#### Problem description:
Please reproduce the material from the line with "action is point(252,115)." up to and including the line with "action is point(108,359).", substituting "header" for each "title" and leaving everything else unchanged.

##### Material to process #####

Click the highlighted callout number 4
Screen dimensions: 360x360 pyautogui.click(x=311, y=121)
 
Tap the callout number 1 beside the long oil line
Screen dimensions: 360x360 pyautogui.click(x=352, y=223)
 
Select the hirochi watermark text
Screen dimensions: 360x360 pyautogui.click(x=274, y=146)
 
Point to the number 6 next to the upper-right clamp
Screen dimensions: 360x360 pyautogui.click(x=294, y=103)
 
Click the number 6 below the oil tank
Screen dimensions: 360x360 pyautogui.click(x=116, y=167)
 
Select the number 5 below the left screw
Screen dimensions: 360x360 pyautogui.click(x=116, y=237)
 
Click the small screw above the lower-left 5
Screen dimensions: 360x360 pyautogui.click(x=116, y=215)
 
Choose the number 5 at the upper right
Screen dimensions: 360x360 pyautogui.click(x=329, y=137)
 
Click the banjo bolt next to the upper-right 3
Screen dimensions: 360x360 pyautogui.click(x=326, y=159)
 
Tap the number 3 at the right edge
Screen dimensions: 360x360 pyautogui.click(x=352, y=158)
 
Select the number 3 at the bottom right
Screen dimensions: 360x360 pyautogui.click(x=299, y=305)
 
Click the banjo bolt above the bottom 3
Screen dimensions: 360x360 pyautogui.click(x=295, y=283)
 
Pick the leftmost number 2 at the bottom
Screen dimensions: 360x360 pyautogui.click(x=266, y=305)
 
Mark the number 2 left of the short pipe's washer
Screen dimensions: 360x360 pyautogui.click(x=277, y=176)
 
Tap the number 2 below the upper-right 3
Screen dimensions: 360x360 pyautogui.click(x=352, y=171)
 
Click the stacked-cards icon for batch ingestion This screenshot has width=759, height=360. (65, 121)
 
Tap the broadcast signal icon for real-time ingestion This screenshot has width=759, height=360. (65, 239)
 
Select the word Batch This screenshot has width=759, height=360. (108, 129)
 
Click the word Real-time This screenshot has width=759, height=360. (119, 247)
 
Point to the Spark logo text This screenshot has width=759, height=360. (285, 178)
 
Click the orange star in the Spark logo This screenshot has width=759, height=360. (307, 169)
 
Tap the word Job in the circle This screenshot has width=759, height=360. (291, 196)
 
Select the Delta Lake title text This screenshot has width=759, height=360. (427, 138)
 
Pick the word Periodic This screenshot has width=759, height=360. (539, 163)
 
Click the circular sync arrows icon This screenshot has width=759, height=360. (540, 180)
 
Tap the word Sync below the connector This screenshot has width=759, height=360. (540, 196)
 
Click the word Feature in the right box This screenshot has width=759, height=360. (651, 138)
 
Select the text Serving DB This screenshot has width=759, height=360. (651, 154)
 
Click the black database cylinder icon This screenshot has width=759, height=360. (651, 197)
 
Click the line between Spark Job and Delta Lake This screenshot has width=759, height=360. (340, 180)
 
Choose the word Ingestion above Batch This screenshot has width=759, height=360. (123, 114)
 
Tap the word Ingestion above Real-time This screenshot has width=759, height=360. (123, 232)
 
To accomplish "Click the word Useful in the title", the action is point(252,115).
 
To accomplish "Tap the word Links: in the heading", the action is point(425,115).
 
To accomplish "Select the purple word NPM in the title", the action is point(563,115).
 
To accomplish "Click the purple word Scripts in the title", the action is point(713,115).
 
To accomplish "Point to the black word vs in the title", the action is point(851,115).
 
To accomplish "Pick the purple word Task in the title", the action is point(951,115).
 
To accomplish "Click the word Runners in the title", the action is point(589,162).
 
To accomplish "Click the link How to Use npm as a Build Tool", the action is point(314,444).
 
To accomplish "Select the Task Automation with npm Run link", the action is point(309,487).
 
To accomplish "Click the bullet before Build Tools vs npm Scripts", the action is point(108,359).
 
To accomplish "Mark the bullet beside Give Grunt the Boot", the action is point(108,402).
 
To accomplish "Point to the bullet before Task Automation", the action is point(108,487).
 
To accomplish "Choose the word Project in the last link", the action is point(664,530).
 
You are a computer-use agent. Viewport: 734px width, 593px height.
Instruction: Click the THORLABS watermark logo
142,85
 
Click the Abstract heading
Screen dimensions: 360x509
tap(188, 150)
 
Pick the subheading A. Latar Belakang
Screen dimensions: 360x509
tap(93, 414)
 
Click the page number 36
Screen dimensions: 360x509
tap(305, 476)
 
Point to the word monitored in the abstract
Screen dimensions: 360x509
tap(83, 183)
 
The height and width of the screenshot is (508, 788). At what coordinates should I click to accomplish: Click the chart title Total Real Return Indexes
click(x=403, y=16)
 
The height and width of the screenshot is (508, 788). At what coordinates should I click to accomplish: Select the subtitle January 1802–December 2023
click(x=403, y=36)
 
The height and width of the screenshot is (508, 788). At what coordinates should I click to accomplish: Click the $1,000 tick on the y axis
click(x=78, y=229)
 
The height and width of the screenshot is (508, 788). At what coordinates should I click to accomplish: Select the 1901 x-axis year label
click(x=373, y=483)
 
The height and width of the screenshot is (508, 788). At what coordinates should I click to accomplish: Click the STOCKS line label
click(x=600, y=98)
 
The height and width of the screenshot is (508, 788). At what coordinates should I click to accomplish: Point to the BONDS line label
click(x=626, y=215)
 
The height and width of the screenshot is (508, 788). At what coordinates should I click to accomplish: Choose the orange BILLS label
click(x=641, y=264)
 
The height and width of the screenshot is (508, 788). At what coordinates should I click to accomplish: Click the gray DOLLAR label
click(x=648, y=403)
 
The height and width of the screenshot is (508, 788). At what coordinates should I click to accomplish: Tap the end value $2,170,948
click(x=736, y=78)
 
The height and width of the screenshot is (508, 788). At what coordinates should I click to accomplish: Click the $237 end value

#####

#### The output:
To accomplish "Click the word Useful in the header", the action is point(252,115).
 
To accomplish "Tap the word Links: in the heading", the action is point(425,115).
 
To accomplish "Select the purple word NPM in the header", the action is point(563,115).
 
To accomplish "Click the purple word Scripts in the header", the action is point(713,115).
 
To accomplish "Point to the black word vs in the header", the action is point(851,115).
 
To accomplish "Pick the purple word Task in the header", the action is point(951,115).
 
To accomplish "Click the word Runners in the header", the action is point(589,162).
 
To accomplish "Click the link How to Use npm as a Build Tool", the action is point(314,444).
 
To accomplish "Select the Task Automation with npm Run link", the action is point(309,487).
 
To accomplish "Click the bullet before Build Tools vs npm Scripts", the action is point(108,359).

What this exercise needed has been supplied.